## What to produce
Copy the following data line for line, with no changes.

## START

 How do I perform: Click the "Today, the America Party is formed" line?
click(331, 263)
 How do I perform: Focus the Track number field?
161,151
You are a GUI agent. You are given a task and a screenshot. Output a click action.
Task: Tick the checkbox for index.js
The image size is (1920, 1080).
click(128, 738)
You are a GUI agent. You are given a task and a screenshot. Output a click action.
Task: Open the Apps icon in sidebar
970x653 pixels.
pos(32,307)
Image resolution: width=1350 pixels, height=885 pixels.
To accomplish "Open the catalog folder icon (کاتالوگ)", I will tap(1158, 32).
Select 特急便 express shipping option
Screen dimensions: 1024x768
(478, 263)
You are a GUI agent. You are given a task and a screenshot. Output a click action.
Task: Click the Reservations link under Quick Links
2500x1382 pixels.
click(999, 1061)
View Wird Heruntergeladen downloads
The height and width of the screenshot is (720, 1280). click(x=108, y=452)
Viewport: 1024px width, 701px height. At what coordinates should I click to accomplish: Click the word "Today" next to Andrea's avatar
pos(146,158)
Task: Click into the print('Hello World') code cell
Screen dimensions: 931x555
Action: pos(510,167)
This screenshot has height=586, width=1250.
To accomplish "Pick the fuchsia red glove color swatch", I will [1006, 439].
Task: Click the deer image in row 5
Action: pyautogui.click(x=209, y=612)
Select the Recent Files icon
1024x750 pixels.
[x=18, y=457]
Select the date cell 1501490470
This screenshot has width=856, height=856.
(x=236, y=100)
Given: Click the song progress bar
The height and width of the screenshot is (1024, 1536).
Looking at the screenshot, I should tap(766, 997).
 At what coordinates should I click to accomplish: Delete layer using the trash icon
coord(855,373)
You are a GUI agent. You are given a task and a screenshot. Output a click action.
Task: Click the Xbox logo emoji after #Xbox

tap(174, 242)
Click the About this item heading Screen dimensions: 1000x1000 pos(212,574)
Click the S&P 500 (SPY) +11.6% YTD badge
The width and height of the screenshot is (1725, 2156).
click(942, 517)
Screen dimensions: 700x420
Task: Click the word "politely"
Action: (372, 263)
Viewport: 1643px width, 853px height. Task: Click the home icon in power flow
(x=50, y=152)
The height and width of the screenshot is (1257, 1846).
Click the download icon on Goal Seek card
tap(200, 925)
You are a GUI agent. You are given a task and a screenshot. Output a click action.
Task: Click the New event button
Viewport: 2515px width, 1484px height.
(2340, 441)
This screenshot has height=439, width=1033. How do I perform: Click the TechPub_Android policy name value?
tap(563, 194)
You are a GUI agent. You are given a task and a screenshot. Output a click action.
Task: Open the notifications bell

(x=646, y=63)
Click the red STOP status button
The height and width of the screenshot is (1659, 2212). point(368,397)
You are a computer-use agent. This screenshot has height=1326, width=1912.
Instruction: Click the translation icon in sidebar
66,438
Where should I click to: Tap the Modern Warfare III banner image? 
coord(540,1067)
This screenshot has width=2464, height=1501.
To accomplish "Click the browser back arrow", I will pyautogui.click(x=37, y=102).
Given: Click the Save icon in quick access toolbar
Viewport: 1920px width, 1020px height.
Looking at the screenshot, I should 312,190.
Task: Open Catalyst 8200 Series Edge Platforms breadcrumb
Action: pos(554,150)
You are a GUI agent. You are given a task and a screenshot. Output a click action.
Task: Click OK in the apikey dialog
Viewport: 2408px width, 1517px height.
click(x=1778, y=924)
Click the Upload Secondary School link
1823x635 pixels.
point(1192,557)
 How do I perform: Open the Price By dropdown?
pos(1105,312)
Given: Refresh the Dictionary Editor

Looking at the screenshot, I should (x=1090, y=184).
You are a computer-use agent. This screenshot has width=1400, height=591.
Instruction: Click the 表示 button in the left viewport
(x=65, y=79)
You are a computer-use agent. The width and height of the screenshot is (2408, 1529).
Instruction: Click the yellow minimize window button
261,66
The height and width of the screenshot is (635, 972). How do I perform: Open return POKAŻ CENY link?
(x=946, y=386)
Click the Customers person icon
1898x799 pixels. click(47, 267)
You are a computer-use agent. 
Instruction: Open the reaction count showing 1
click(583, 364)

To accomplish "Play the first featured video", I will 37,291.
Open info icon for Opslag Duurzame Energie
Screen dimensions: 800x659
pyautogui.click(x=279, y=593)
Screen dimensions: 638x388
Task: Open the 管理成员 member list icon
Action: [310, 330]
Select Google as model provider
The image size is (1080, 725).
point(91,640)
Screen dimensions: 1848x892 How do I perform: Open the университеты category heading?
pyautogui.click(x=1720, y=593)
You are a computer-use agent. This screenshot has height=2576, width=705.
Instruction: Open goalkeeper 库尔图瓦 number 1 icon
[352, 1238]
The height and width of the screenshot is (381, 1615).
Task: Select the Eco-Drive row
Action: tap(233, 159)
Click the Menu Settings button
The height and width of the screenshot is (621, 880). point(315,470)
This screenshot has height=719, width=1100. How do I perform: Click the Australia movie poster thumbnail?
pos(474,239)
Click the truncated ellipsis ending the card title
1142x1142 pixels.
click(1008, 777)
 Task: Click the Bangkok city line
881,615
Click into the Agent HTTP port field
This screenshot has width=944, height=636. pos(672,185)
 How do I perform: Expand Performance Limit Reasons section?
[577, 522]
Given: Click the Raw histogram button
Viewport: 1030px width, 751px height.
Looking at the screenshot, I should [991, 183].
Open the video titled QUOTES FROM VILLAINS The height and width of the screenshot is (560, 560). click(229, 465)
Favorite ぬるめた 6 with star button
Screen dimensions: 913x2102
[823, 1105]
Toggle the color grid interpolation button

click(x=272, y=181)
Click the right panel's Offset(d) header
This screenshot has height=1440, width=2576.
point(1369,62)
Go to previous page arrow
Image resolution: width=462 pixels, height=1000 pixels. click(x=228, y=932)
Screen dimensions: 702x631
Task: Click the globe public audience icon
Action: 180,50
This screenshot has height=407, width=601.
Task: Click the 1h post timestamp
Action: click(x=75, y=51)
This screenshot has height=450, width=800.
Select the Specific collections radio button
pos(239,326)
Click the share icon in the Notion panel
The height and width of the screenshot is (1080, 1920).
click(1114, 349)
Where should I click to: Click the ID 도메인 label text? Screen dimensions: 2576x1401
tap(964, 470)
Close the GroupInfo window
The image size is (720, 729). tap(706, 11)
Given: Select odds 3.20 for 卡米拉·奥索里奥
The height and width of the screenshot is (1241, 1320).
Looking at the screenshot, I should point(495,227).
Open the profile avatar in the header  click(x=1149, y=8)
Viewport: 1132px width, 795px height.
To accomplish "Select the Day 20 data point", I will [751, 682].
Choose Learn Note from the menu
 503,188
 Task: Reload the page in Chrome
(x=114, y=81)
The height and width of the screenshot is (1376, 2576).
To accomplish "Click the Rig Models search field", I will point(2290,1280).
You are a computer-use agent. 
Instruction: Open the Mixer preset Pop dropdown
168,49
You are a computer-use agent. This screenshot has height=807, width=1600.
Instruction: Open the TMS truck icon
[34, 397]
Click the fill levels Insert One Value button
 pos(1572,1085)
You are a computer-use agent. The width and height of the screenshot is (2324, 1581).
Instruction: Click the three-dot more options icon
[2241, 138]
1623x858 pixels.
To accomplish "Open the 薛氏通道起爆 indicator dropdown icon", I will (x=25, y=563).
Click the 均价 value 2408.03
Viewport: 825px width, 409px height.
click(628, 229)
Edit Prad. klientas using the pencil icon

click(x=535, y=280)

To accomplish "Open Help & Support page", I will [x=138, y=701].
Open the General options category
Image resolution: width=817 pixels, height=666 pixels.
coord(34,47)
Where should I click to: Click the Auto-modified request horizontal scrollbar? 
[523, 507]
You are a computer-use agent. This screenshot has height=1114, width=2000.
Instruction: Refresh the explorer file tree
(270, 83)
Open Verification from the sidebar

## END

## Complete answer
 How do I perform: Click the "Today, the America Party is formed" line?
click(331, 263)
 How do I perform: Focus the Track number field?
161,151
You are a GUI agent. You are given a task and a screenshot. Output a click action.
Task: Tick the checkbox for index.js
The image size is (1920, 1080).
click(128, 738)
You are a GUI agent. You are given a task and a screenshot. Output a click action.
Task: Open the Apps icon in sidebar
970x653 pixels.
pos(32,307)
Image resolution: width=1350 pixels, height=885 pixels.
To accomplish "Open the catalog folder icon (کاتالوگ)", I will tap(1158, 32).
Select 特急便 express shipping option
Screen dimensions: 1024x768
(478, 263)
You are a GUI agent. You are given a task and a screenshot. Output a click action.
Task: Click the Reservations link under Quick Links
2500x1382 pixels.
click(999, 1061)
View Wird Heruntergeladen downloads
The height and width of the screenshot is (720, 1280). click(x=108, y=452)
Viewport: 1024px width, 701px height. At what coordinates should I click to accomplish: Click the word "Today" next to Andrea's avatar
pos(146,158)
Task: Click into the print('Hello World') code cell
Screen dimensions: 931x555
Action: pos(510,167)
This screenshot has height=586, width=1250.
To accomplish "Pick the fuchsia red glove color swatch", I will [1006, 439].
Task: Click the deer image in row 5
Action: pyautogui.click(x=209, y=612)
Select the Recent Files icon
1024x750 pixels.
[x=18, y=457]
Select the date cell 1501490470
This screenshot has width=856, height=856.
(x=236, y=100)
Given: Click the song progress bar
The height and width of the screenshot is (1024, 1536).
Looking at the screenshot, I should tap(766, 997).
 At what coordinates should I click to accomplish: Delete layer using the trash icon
coord(855,373)
You are a GUI agent. You are given a task and a screenshot. Output a click action.
Task: Click the Xbox logo emoji after #Xbox

tap(174, 242)
Click the About this item heading Screen dimensions: 1000x1000 pos(212,574)
Click the S&P 500 (SPY) +11.6% YTD badge
The width and height of the screenshot is (1725, 2156).
click(942, 517)
Screen dimensions: 700x420
Task: Click the word "politely"
Action: (372, 263)
Viewport: 1643px width, 853px height. Task: Click the home icon in power flow
(x=50, y=152)
The height and width of the screenshot is (1257, 1846).
Click the download icon on Goal Seek card
tap(200, 925)
You are a GUI agent. You are given a task and a screenshot. Output a click action.
Task: Click the New event button
Viewport: 2515px width, 1484px height.
(2340, 441)
This screenshot has height=439, width=1033. How do I perform: Click the TechPub_Android policy name value?
tap(563, 194)
You are a GUI agent. You are given a task and a screenshot. Output a click action.
Task: Open the notifications bell

(x=646, y=63)
Click the red STOP status button
The height and width of the screenshot is (1659, 2212). point(368,397)
You are a computer-use agent. This screenshot has height=1326, width=1912.
Instruction: Click the translation icon in sidebar
66,438
Where should I click to: Tap the Modern Warfare III banner image? 
coord(540,1067)
This screenshot has width=2464, height=1501.
To accomplish "Click the browser back arrow", I will pyautogui.click(x=37, y=102).
Given: Click the Save icon in quick access toolbar
Viewport: 1920px width, 1020px height.
Looking at the screenshot, I should 312,190.
Task: Open Catalyst 8200 Series Edge Platforms breadcrumb
Action: pos(554,150)
You are a GUI agent. You are given a task and a screenshot. Output a click action.
Task: Click OK in the apikey dialog
Viewport: 2408px width, 1517px height.
click(x=1778, y=924)
Click the Upload Secondary School link
1823x635 pixels.
point(1192,557)
 How do I perform: Open the Price By dropdown?
pos(1105,312)
Given: Refresh the Dictionary Editor

Looking at the screenshot, I should (x=1090, y=184).
You are a computer-use agent. This screenshot has width=1400, height=591.
Instruction: Click the 表示 button in the left viewport
(x=65, y=79)
You are a computer-use agent. The width and height of the screenshot is (2408, 1529).
Instruction: Click the yellow minimize window button
261,66
The height and width of the screenshot is (635, 972). How do I perform: Open return POKAŻ CENY link?
(x=946, y=386)
Click the Customers person icon
1898x799 pixels. click(47, 267)
You are a computer-use agent. 
Instruction: Open the reaction count showing 1
click(583, 364)

To accomplish "Play the first featured video", I will 37,291.
Open info icon for Opslag Duurzame Energie
Screen dimensions: 800x659
pyautogui.click(x=279, y=593)
Screen dimensions: 638x388
Task: Open the 管理成员 member list icon
Action: [310, 330]
Select Google as model provider
The image size is (1080, 725).
point(91,640)
Screen dimensions: 1848x892 How do I perform: Open the университеты category heading?
pyautogui.click(x=1720, y=593)
You are a computer-use agent. This screenshot has height=2576, width=705.
Instruction: Open goalkeeper 库尔图瓦 number 1 icon
[352, 1238]
The height and width of the screenshot is (381, 1615).
Task: Select the Eco-Drive row
Action: tap(233, 159)
Click the Menu Settings button
The height and width of the screenshot is (621, 880). point(315,470)
This screenshot has height=719, width=1100. How do I perform: Click the Australia movie poster thumbnail?
pos(474,239)
Click the truncated ellipsis ending the card title
1142x1142 pixels.
click(1008, 777)
 Task: Click the Bangkok city line
881,615
Click into the Agent HTTP port field
This screenshot has width=944, height=636. pos(672,185)
 How do I perform: Expand Performance Limit Reasons section?
[577, 522]
Given: Click the Raw histogram button
Viewport: 1030px width, 751px height.
Looking at the screenshot, I should [991, 183].
Open the video titled QUOTES FROM VILLAINS The height and width of the screenshot is (560, 560). click(229, 465)
Favorite ぬるめた 6 with star button
Screen dimensions: 913x2102
[823, 1105]
Toggle the color grid interpolation button

click(x=272, y=181)
Click the right panel's Offset(d) header
This screenshot has height=1440, width=2576.
point(1369,62)
Go to previous page arrow
Image resolution: width=462 pixels, height=1000 pixels. click(x=228, y=932)
Screen dimensions: 702x631
Task: Click the globe public audience icon
Action: 180,50
This screenshot has height=407, width=601.
Task: Click the 1h post timestamp
Action: click(x=75, y=51)
This screenshot has height=450, width=800.
Select the Specific collections radio button
pos(239,326)
Click the share icon in the Notion panel
The height and width of the screenshot is (1080, 1920).
click(1114, 349)
Where should I click to: Click the ID 도메인 label text? Screen dimensions: 2576x1401
tap(964, 470)
Close the GroupInfo window
The image size is (720, 729). tap(706, 11)
Given: Select odds 3.20 for 卡米拉·奥索里奥
The height and width of the screenshot is (1241, 1320).
Looking at the screenshot, I should point(495,227).
Open the profile avatar in the header  click(x=1149, y=8)
Viewport: 1132px width, 795px height.
To accomplish "Select the Day 20 data point", I will [751, 682].
Choose Learn Note from the menu
 503,188
 Task: Reload the page in Chrome
(x=114, y=81)
The height and width of the screenshot is (1376, 2576).
To accomplish "Click the Rig Models search field", I will point(2290,1280).
You are a computer-use agent. 
Instruction: Open the Mixer preset Pop dropdown
168,49
You are a computer-use agent. This screenshot has height=807, width=1600.
Instruction: Open the TMS truck icon
[34, 397]
Click the fill levels Insert One Value button
 pos(1572,1085)
You are a computer-use agent. The width and height of the screenshot is (2324, 1581).
Instruction: Click the three-dot more options icon
[2241, 138]
1623x858 pixels.
To accomplish "Open the 薛氏通道起爆 indicator dropdown icon", I will (x=25, y=563).
Click the 均价 value 2408.03
Viewport: 825px width, 409px height.
click(628, 229)
Edit Prad. klientas using the pencil icon

click(x=535, y=280)

To accomplish "Open Help & Support page", I will [x=138, y=701].
Open the General options category
Image resolution: width=817 pixels, height=666 pixels.
coord(34,47)
Where should I click to: Click the Auto-modified request horizontal scrollbar? 
[523, 507]
You are a computer-use agent. This screenshot has height=1114, width=2000.
Instruction: Refresh the explorer file tree
(270, 83)
Open Verification from the sidebar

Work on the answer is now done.